メディアとジャーナリズムの未来を追いかける

「渡邉恒雄 メディアと権力」魚住昭

渡邊恒雄 メディアと権力 (講談社文庫)
プロ野球問題でも話題になったナベツネこと渡邉恒雄元巨人軍オーナー・読売新聞社主を元共同通信の記者・魚住昭氏が書いたのが「渡邊恒雄 メディアと権力」です。
メディア業界においてこの本を読んでいない人は「もぐり」かもしれません。とにかく読み始めると止まらない。野中広務中曽根康弘ら政治家に頭を下げさせ、裏で政界再編をしかけ、多額の裏金が動いたとされる公共事業でうごめき、読売本社の土地を政治工作で政府から安く手に入れる。そして、読売内部での権力闘争。駆け引きと裏切り、恫喝、権謀術数。地方紙の記者からすれば「新聞記者(特に政治部)って中央でこんなことやってるの!!!」と驚くやら、あきれるやら。とにかく読んでほしい!特に現役の記者やこれから記者を目指す人には。ナベツネさんのバックボーンを知るのはもちろん、政治家と政治部記者の関係はもちろん、メディアと政治、官僚の腐ったトライアングルも理解できます。
それにしても、ナベツネさんの親分に取り入る見事さ(テレビで見ていても、妙に憎めないというか、かわいらしいところがある気がしていましたが…)と自分の反対勢力を徹底的に痛めつけるさまは、恐るべし…。同時に人は恐怖によって支配されてしまう弱い存在なのだということを改めて実感してしまいました。それに、これらの出来事はすべて現在進行形。ただ、私が思うに、ナベツネさんも、自身が裏切りや恫喝で権力を奪取してきたように、最後は誰かに裏切られるのではないでしょうか。そう考えると哀れすら感じます。
最後に、魚住氏の取材力、筆力に脱帽。どんなにがんばっても、生まれ変わっても、こんな「戦慄のノンフィクション」は私には書けそうもありません…。

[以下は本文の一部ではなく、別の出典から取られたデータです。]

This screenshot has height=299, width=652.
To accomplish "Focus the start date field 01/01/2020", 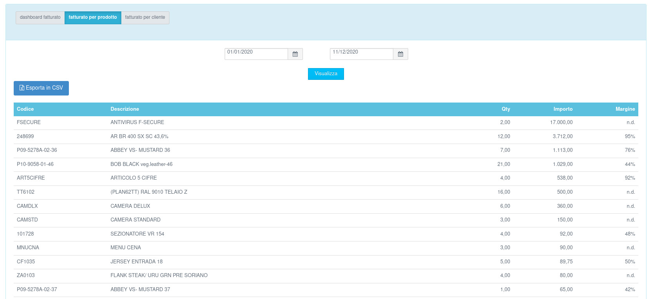I will [256, 54].
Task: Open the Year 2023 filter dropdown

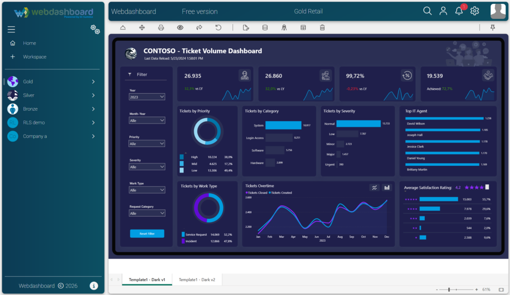Action: [147, 97]
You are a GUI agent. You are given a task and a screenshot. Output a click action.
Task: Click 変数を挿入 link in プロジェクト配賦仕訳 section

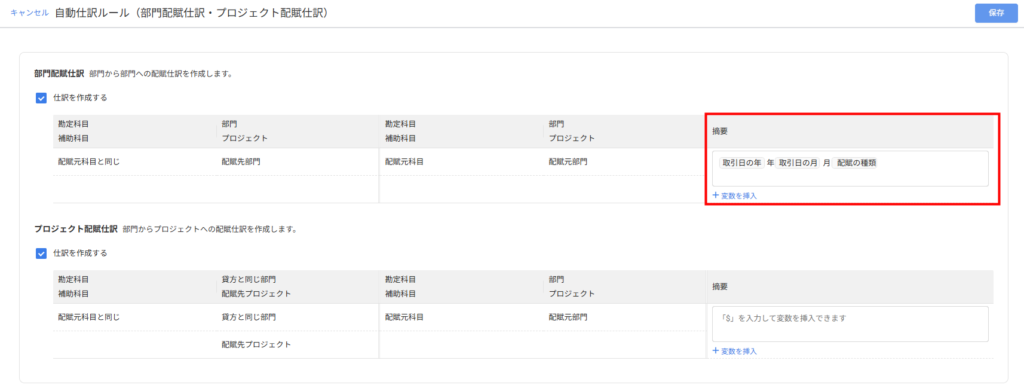[738, 352]
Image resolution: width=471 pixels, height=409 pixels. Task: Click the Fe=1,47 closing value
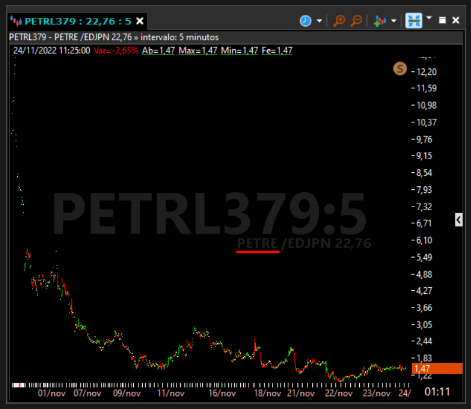tap(277, 50)
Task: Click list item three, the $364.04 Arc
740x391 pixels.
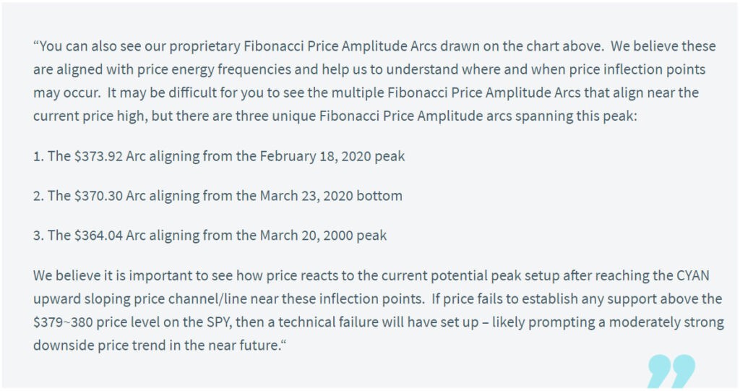Action: tap(210, 236)
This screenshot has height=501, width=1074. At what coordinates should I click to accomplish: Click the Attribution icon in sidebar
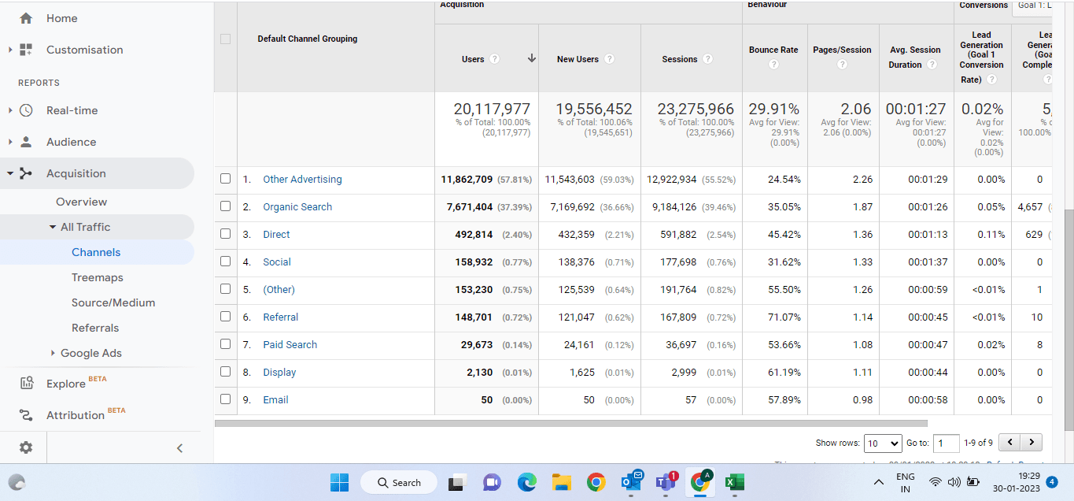click(x=26, y=415)
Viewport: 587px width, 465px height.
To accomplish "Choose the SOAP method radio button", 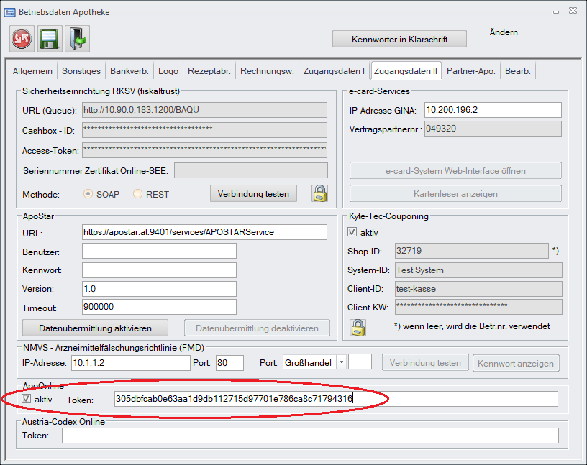I will 89,194.
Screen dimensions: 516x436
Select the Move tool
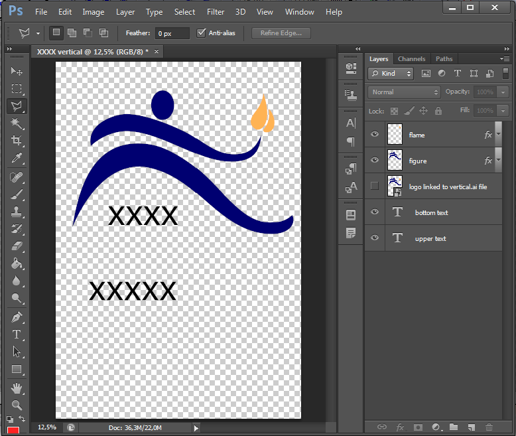(17, 72)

自分の凡人ぶりも実感した次第です(涙)

《関連する著作》
読売新聞や日本テレビ・巨人を大きくした正力松太郎を書いた巨怪伝〈上〉―正力松太郎と...文春文庫(著・佐野真一
読売で販売の神様と呼ばれた務台光雄を書いた新聞の鬼たち―小説務台光雄光文社文庫(著・大下英治)
本人の言い分も聞いてみよう
渡辺恒雄回顧録
天運天職―戦後政治の裏面史...
私のおおススメは巨怪伝です。

「aurora」さんコメントありがとうございます。メディアの興亡 (上)文春文庫は、新聞制作をコンピューター化する過程を丹念に追いかけたルポです。このときと同じような「大変革」が今新聞界に起きているのかもしれません。